Differential Binding of IgG Subclasses to Enzyme‐treated Human Lymphocytes

Human erythrocytes coaled with each of the four human IgG subclasses were used to detect Fcγ receptors on human peripheral blood lymphocytes (HPBL). Rosette formation was obtained only with erythrocytes coated with IgG3 (EAγ3). Neuraminidase treatment of HPBL induced rosette formation with EAγ1, EAγ2, and EAγ4 complexes. Pronase treatment also induced rosette formation to a lesser extent, but abolished EAγ3 rosetting. Trypsin treatment enhanced EAγ3 rosette formation. These phenomena occurred on both ‘T’ and ‘non‐T’ lymphocytes. Erythrocytes coaled with small quantities of IgG3 did not form rosettes with HPBL. Neuraminidase treatment enhanced their binding, whereas pronase did not.
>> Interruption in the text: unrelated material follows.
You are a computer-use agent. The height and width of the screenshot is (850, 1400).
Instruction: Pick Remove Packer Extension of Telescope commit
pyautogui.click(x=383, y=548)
These two phenomena occurred only on non‐T lymphocytes. Rosette formation with EAγ1 was also obtained with lymphocytes stimulated in vitro with mitogens. After 2 days of culture, stimulated lymphocytes expressed receptors that were able to bind both EAγ1 and EAγ3 complexes. These results suggest the existence of cryptic receptors for IgG1, IgG2, and IgG4 that could be disclosed by neuraminidase and pronase treatment and exposed on stimulated lymphocytes. A hypothesis of one or several Fcγ receptors is suggested.